1. For the Ćwikła, open a can of sliced beets (not the pickled variety), and rough-chop them, either by hand or your favorite chopping machine.  Add in about 4 ounces of ground prepared horseradish, but be sure to taste as you add the horseradish because it can clear your sinuses in a hurry!  Refrigerate.  Ćwikła is best made a day or so ahead of time so that the flavors can infuse, but never let that be an obstacle.

  2. Cut your tomatoes in half, brush lightly with oil, salt & pepper the flat tops.

3. Rinse the dill thoroughly, dry between paper towels and finely chop about 3 tablespoons - more if you love dill.

4. Cut your vegetables into 1-to-2 inch pieces, place in a bowl and season with a little oil, salt & pepper, and the dill and toss to thoroughly coat with the flavorings.  Reserve some of the dill for the last step.

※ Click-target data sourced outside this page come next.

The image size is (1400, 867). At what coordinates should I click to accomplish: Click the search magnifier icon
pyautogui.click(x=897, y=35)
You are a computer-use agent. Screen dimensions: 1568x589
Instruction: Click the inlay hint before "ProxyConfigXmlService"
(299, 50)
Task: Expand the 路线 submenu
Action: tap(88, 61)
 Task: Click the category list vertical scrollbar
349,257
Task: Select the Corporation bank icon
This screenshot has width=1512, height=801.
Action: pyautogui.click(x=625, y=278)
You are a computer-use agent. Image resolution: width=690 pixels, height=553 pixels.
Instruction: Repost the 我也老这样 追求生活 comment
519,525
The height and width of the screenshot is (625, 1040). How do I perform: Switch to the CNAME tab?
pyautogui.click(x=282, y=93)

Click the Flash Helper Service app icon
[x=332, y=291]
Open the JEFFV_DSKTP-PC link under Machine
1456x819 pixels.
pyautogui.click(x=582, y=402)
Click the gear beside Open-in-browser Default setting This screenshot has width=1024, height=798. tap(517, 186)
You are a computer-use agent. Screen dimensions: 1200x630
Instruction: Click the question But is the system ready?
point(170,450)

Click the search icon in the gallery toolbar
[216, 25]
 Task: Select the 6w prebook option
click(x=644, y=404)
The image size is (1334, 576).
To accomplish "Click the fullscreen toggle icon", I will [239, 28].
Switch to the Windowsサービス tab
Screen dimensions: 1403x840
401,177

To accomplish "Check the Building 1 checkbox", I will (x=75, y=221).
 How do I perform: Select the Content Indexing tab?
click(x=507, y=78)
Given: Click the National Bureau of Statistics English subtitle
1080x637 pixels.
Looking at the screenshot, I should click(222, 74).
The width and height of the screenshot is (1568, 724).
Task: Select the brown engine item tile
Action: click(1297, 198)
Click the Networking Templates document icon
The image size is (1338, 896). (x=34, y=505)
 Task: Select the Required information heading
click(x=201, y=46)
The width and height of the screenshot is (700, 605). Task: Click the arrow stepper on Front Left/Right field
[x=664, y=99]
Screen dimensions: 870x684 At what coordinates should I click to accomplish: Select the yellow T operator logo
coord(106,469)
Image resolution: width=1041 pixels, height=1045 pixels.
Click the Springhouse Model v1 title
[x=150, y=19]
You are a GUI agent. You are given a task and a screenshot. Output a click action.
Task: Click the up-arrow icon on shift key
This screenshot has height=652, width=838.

5. Place the vegetables on skewers – the two-pronged kind are good because it’s easier to turn them without losing food into the fire.  If the veggie pieces are small, it may be smart to use a vegetable basket on the grill.

6. Cut the kielbasa into smaller pieces and score the casing in several places so that the hot fat can drip out.

Grilling  (10 minutes)
Heat your gas grill to high, and then turn the heat down to medium.  If you are using real charcoal, raise the cooking grid as high from the very hot coals as it will go.

Oil the cooking grids and put everything on at the same time.  Start the tomatoes flat side down to get your impressive sear marks.  Grilling time for everything will be about ten minutes, depending on the heat of your grill.  Be sure to turn everything frequently. Grill the kielbasa long enough to get most of the fat out.  We like our vegetables and kielbasa with a little char on them so that usually takes about 5 more minutes.
  Remove, sprinkle more fresh dill on the veggies and serve right away. Don’t forget to take the Ćwikła out of the fridge...stir and serve as a garnish for the kielbasa.